‘You wait a bit,’ said William, and went on. The passage ended in another flight of steps—up this time,—and the steps ended in a door, and when William had opened this every one blinked and shut their eyes, for the doorway framed green leaves with blue sky showing through them, and——
‘’Ere’s the garden,’ said William; and here, indeed, it was.
‘There’s another door the other end what the gardeners go in and out of,’ said William. ‘I’ll get you a key sometime.’
The door had opened into a sort of arch—an arbour, for its entrance was almost veiled by thick-growing shrubs.
‘Oh, thank you,’ said Caroline; ‘but when did they make this passage, and what for?’
‘They made that passage when the folks in the house was too grand to go through the stable-yard and too lazy to go round,’ said William. ‘There’s no stable-yard way now,’ he added. ‘So long! I must be getting back, Miss. Don’t you let on as I brought you through.’
‘Of course not,’ every one said.

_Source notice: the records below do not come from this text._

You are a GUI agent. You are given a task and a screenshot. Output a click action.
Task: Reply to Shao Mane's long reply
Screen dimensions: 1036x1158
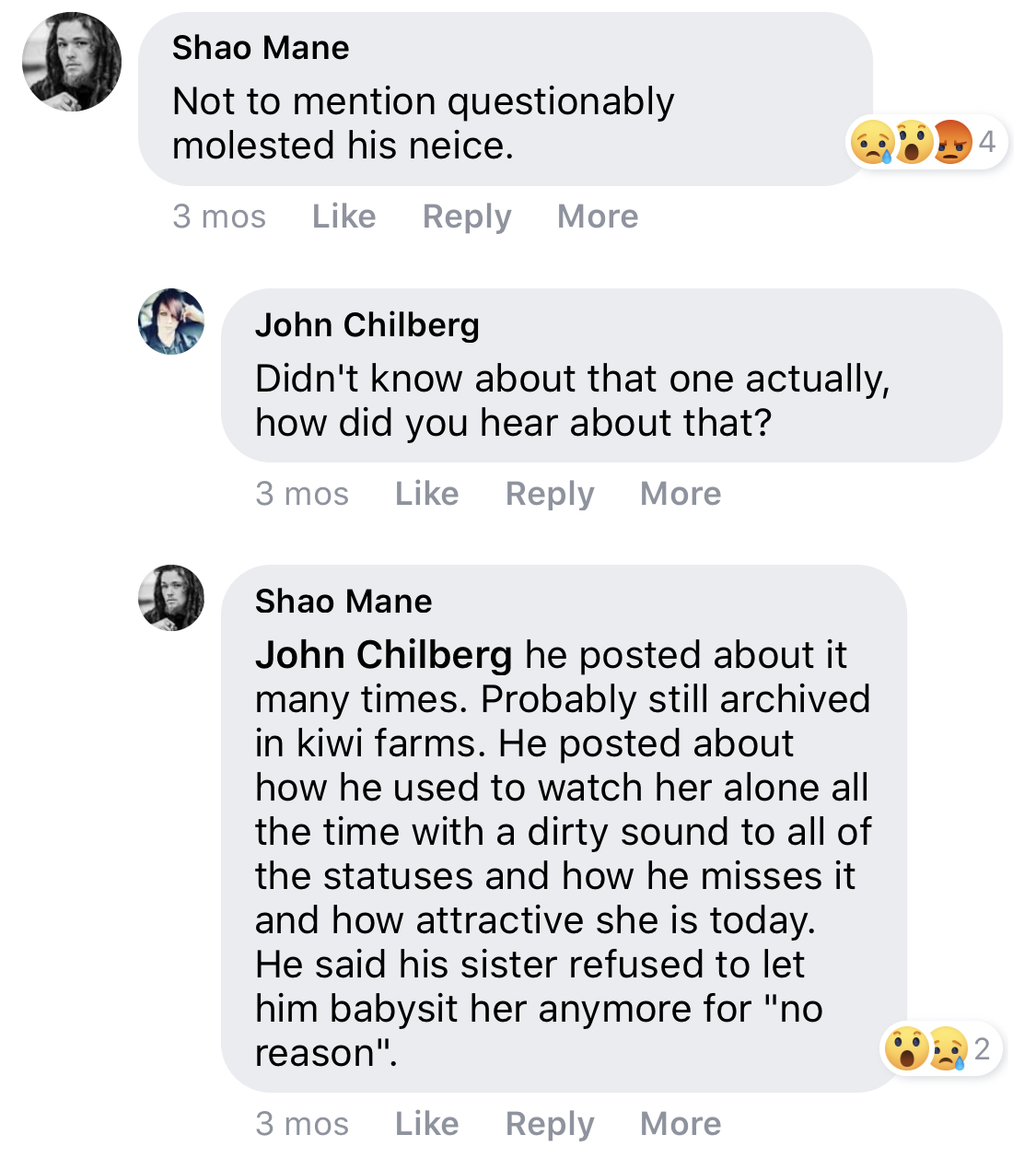point(550,1124)
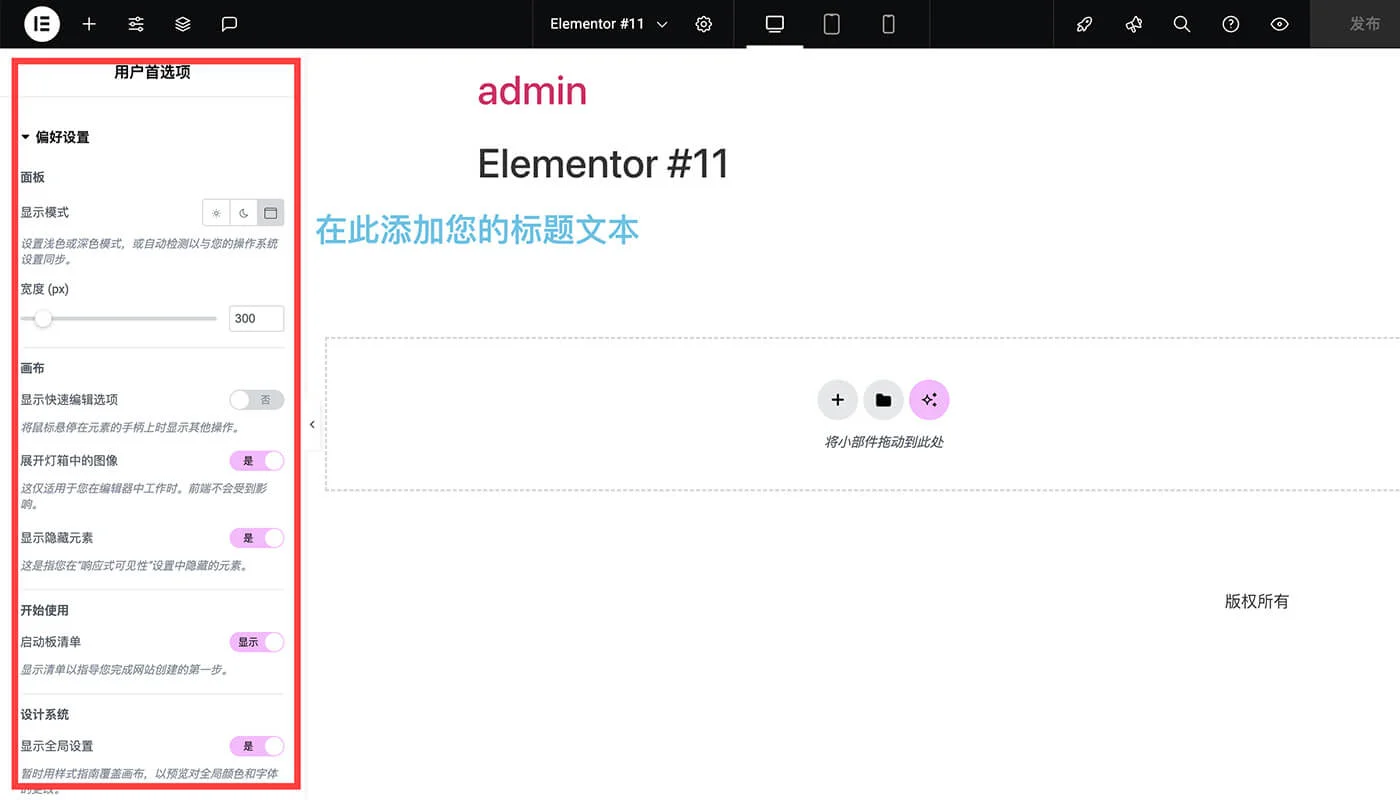Switch to tablet responsive view
The image size is (1400, 800).
click(831, 24)
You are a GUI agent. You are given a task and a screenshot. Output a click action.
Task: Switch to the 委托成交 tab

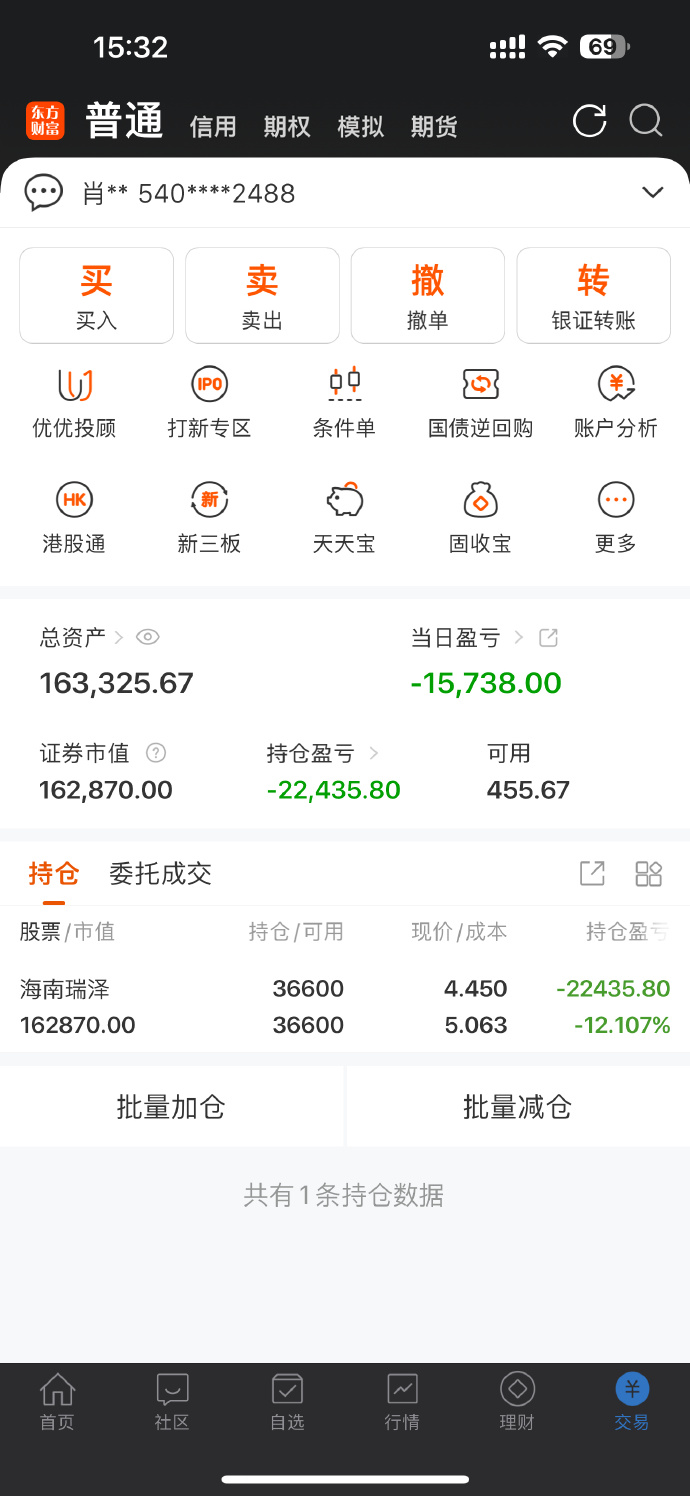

Charles added, ‘But I didn’t know the house was as old as secret passages in history times.’
‘It’s any age you please,’ said William; ‘the back parts is.’
He went back through the door, and the children went out through the leafy screen in front, into the most beautiful garden that could be, with a wall. I like unwalled gardens myself, with views from the terraces. From this garden you could see nothing but tall trees and—the garden itself.